George Pringle Memorial Camp, now Camp Pringle, was founded in 1950 as a tribute to Rev. George Charles Fraser Pringle 1874–1949. Camp Pringle provides week-long vacations for children and youth of all denominations. George Pringle was born in Galt, Ontario. His father George was a shoemaker born in Edinburgh, Scotland, a descendant of the Pringles of Earlston. His mother, Mary Cowan was born in Prince Edward Island. He was a Presbyterian minister (though Camp Pringle is and was under the auspices of the United Church of Canada) and an author. He sought adventure during the Yukon gold rush, served in Atlin, in northern British Columbia, also as a chaplain overseas, during the World War I, and was in charge of the Loggers Mission in British Columbia. From his boat "Sky Pilot" he ministered to some 75 logging camps and communities.

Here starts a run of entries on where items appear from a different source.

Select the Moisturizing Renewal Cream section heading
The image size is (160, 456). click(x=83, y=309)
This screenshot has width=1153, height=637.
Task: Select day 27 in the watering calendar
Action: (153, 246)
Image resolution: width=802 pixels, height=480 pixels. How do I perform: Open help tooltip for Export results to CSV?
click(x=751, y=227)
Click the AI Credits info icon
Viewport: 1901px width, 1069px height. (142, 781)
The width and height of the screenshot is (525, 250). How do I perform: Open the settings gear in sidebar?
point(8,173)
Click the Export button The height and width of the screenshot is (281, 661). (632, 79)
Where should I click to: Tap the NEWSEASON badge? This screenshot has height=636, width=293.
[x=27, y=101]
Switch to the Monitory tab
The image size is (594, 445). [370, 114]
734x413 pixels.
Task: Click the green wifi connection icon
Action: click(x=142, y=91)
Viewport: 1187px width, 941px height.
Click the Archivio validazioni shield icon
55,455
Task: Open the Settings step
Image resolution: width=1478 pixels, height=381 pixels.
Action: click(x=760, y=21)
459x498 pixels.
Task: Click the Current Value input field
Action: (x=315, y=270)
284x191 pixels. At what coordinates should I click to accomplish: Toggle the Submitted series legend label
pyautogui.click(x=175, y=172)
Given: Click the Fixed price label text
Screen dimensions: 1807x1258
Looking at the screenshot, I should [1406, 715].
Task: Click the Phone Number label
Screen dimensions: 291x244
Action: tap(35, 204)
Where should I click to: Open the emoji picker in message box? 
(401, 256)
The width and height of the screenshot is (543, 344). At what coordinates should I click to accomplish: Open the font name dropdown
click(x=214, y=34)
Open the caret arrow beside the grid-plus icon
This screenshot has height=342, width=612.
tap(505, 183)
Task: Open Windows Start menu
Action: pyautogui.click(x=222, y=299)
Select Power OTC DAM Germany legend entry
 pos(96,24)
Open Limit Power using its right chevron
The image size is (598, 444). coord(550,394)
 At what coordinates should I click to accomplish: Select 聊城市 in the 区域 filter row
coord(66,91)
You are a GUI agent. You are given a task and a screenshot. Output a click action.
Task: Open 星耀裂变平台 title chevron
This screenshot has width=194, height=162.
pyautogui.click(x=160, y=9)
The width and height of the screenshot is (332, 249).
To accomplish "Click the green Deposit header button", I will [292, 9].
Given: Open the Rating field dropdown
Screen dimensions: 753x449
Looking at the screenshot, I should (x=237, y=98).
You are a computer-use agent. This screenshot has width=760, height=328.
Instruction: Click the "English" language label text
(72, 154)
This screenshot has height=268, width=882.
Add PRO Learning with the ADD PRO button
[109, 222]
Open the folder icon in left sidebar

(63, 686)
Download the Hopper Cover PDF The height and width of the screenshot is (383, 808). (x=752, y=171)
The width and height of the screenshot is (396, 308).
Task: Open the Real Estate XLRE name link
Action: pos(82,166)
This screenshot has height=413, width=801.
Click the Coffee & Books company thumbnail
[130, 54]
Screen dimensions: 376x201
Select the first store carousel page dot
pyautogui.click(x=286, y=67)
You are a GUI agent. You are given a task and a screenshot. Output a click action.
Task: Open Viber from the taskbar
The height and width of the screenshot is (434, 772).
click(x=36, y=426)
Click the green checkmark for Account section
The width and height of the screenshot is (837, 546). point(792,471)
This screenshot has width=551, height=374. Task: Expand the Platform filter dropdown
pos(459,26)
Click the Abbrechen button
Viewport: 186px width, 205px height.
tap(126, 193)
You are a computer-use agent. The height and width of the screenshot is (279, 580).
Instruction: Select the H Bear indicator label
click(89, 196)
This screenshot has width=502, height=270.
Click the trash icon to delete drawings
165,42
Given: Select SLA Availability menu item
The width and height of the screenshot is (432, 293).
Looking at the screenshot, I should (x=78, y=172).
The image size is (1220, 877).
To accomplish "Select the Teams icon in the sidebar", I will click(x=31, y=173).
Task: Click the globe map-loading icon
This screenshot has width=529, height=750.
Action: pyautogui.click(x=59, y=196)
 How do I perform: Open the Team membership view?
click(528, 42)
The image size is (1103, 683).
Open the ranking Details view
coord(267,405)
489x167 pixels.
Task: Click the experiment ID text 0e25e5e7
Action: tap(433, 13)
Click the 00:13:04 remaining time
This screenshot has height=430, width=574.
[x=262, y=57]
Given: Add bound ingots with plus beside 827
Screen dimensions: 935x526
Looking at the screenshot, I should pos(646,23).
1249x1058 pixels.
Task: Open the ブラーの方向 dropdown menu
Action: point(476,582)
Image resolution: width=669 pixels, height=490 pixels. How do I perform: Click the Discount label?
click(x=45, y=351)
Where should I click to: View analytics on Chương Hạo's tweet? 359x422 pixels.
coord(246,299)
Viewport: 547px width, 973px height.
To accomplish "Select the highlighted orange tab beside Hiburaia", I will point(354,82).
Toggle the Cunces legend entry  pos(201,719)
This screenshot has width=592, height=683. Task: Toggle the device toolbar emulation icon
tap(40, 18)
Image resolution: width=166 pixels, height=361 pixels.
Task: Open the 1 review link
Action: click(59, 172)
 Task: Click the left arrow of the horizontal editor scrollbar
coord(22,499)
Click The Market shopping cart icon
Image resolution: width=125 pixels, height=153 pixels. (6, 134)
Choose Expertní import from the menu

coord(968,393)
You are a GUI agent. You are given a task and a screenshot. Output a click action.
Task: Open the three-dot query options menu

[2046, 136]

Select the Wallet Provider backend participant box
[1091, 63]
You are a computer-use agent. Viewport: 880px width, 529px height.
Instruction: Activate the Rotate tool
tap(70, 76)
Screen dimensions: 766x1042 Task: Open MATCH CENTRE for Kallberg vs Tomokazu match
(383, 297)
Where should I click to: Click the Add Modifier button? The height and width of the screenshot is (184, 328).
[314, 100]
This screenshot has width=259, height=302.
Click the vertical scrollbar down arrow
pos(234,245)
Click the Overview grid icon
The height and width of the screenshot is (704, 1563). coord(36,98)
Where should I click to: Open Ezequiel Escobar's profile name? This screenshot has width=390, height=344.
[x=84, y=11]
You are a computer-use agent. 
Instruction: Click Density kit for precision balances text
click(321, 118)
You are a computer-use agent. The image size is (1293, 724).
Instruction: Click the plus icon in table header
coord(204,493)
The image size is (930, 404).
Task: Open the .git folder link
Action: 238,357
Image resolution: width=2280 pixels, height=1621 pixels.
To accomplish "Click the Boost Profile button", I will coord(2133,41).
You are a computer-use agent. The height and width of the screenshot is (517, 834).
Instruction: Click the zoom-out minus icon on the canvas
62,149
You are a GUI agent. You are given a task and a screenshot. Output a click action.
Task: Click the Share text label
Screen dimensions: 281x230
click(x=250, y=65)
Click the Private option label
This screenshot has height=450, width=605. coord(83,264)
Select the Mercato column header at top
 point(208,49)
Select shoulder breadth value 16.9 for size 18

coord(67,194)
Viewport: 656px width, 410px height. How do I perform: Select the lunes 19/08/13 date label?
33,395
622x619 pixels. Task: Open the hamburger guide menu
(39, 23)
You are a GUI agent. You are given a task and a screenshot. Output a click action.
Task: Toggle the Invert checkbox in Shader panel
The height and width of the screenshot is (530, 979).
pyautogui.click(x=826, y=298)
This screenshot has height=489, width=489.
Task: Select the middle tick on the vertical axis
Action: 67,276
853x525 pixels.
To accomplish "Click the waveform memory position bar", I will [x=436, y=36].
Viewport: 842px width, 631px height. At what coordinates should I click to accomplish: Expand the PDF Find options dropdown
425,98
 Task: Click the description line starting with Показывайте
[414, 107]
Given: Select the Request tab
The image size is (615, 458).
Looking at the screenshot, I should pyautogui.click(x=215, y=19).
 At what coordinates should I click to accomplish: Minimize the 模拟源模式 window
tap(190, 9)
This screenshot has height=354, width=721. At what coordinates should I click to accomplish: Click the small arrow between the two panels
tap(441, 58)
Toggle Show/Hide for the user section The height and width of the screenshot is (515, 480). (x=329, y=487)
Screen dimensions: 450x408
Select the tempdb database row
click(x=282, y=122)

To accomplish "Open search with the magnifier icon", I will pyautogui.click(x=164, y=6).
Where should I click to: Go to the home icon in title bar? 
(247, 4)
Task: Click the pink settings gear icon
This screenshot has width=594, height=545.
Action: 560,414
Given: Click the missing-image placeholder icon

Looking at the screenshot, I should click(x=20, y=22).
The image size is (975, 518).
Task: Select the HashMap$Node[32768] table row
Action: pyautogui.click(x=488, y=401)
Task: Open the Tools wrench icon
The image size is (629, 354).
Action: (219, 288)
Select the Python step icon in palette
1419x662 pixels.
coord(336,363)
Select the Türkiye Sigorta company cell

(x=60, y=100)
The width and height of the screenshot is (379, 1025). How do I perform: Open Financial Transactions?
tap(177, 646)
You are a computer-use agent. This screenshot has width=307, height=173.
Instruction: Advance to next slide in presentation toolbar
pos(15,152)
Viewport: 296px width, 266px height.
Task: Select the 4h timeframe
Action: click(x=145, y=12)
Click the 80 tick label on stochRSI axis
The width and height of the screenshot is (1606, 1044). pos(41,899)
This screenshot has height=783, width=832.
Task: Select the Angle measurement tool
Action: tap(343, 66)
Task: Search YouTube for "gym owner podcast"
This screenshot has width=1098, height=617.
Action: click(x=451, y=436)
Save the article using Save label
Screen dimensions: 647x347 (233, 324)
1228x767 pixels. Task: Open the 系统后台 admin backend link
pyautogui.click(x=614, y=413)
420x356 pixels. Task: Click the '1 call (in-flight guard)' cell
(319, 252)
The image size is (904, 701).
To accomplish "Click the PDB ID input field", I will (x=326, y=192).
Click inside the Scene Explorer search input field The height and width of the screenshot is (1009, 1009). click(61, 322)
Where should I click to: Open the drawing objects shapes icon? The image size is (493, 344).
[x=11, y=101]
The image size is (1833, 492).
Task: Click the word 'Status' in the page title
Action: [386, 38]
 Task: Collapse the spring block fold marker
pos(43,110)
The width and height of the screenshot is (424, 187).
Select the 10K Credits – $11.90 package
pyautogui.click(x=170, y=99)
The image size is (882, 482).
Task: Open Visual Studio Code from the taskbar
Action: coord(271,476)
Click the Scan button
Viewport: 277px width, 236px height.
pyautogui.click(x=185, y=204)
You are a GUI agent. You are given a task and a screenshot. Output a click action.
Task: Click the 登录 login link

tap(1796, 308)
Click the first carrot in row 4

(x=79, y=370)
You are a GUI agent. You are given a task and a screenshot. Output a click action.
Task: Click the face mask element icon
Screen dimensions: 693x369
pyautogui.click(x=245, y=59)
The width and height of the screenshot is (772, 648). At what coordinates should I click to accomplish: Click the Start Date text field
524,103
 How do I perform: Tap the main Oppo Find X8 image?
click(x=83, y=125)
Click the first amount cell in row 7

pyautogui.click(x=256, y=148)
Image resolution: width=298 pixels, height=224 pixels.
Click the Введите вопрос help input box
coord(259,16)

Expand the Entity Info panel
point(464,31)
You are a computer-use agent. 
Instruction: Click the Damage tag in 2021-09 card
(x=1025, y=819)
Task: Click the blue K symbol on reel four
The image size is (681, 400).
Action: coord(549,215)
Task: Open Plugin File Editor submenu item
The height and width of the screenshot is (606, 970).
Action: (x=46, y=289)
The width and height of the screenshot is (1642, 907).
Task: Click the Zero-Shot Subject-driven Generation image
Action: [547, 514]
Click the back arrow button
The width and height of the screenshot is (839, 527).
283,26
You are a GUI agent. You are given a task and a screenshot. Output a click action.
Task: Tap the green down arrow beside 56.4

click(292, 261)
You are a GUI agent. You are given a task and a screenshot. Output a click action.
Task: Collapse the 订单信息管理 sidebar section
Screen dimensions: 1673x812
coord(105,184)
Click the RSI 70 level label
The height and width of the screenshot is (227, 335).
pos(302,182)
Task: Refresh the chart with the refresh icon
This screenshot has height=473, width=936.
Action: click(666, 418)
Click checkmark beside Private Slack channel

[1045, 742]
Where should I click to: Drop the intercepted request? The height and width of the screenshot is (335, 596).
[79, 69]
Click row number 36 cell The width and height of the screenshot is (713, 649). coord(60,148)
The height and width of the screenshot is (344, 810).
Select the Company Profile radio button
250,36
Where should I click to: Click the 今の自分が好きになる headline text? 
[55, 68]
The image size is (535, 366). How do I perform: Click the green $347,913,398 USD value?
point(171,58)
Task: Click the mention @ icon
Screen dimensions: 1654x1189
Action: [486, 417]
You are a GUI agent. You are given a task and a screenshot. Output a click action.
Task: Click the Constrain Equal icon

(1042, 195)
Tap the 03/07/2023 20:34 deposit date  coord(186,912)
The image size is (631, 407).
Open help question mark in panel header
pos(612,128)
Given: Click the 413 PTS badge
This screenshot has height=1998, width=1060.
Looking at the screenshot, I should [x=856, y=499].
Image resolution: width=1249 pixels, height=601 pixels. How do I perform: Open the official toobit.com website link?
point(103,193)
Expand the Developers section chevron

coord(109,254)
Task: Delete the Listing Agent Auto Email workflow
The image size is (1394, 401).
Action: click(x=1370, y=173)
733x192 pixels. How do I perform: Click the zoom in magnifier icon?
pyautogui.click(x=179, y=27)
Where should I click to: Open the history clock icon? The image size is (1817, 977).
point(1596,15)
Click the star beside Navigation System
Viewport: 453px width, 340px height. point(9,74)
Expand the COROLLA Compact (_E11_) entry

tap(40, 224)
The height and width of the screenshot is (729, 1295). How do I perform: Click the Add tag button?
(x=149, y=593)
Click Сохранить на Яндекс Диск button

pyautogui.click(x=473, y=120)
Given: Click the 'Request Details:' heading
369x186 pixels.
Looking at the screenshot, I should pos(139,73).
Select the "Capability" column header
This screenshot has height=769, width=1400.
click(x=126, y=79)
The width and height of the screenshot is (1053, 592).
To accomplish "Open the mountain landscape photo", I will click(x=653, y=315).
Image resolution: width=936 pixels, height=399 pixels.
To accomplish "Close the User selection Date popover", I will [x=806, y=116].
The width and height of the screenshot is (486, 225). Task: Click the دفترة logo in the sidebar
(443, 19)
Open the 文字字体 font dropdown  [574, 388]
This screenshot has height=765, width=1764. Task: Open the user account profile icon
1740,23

George died in Vancouver in 1949 and is buried in Mountain View Cemetery (Vancouver).

==Climate==

Climate data for Shawnigan Lake, 1981–2010 normals
| Month | Jan | Feb | Mar | Apr | May | Jun | Jul | Aug | Sep | Oct | Nov | Dec | Year |
| Record high °C (°F) | 15.0 (59.0) | 18.3 (64.9) | 22.2 (72.0) | 30.0 (86.0) | 33.9 (93.0) | 35.6 (96.1) | 37.2 (99.0) | 36.1 (97.0) | 33.5 (92.3) | 28.3 (82.9) | 20.0 (68.0) | 16.0 (60.8) | 37.2 (99.0) |
| Mean daily maximum °C (°F) | 6.3 (43.3) | 7.8 (46.0) | 10.4 (50.7) | 13.6 (56.5) | 17.2 (63.0) | 20.2 (68.4) | 23.3 (73.9) | 23.6 (74.5) | 20.5 (68.9) | 14.1 (57.4) | 8.5 (47.3) | 5.6 (42.1) | 14.3 (57.7) |
| Daily mean °C (°F) | 3.4 (38.1) | 4.1 (39.4) | 6.1 (43.0) | 8.7 (47.7) | 12.1 (53.8) | 15.1 (59.2) | 17.7 (63.9) | 17.9 (64.2) | 14.9 (58.8) | 10.0 (50.0) | 5.6 (42.1) | 3.1 (37.6) | 9.9 (49.8) |
| Mean daily minimum °C (°F) | 0.5 (32.9) | 0.4 (32.7) | 1.7 (35.1) | 3.8 (38.8) | 7.0 (44.6) | 10.0 (50.0) | 12.0 (53.6) | 12.0 (53.6) | 9.3 (48.7) | 5.8 (42.4) | 2.6 (36.7) | 0.5 (32.9) | 5.5 (41.9) |
| Record low °C (°F) | −21.1 (−6.0) | −16.7 (1.9) | −11.7 (10.9) | −5.6 (21.9) | −3.9 (25.0) | 0.0 (32.0) | 3.9 (39.0) | 3.3 (37.9) | −3.9 (25.0) | −7.2 (19.0) | −15.6 (3.9) | −15 (5) | −21.1 (−6.0) |
| Average precipitation mm (inches) | 215.3 (8.48) | 134.7 (5.30) | 119.2 (4.69) | 71.0 (2.80) | 50.6 (1.99) | 40.0 (1.57) | 23.2 (0.91) | 27.9 (1.10) | 33.3 (1.31) | 114.7 (4.52) | 225.4 (8.87) | 194.6 (7.66) | 1,250 (49.21) |
| Average rainfall mm (inches) | 195.1 (7.68) | 120.7 (4.75) | 112.5 (4.43) | 70.9 (2.79) | 50.6 (1.99) | 40.0 (1.57) | 23.2 (0.91) | 27.9 (1.10) | 33.3 (1.31) | 114.1 (4.49) | 214.2 (8.43) | 179.7 (7.07) | 1,182.2 (46.52) |
| Average snowfall cm (inches) | 20.3 (8.0) | 14.1 (5.6) | 6.8 (2.7) | 0.1 (0.0) | 0.0 (0.0) | 0.0 (0.0) | 0.0 (0.0) | 0.0 (0.0) | 0.0 (0.0) | 0.7 (0.3) | 11.2 (4.4) | 14.9 (5.9) | 67.9 (26.7) |
| Average precipitation days (≥ 0.2 mm) | 20.4 | 16.3 | 18.7 | 16.4 | 13.7 | 10.5 | 6.1 | 5.9 | 8.2 | 15.6 | 21.6 | 20.0 | 173.3 |
| Average rainy days (≥ 0.2 mm) | 18.9 | 15.2 | 18.3 | 16.4 | 13.7 | 10.5 | 6.1 | 5.9 | 8.2 | 15.5 | 20.9 | 18.8 | 168.4 |
| Average snowy days (≥ 0.2 cm) | 3.0 | 2.2 | 1.2 | 0.04 | 0.0 | 0.0 | 0.0 | 0.0 | 0.0 | 0.08 | 1.4 | 3.1 | 11.02 |
Source: Environment Canada

==Notable residents==
- E. J. Hughes (1913–2007), a local artist. He was awarded the Order of Canada in 2001.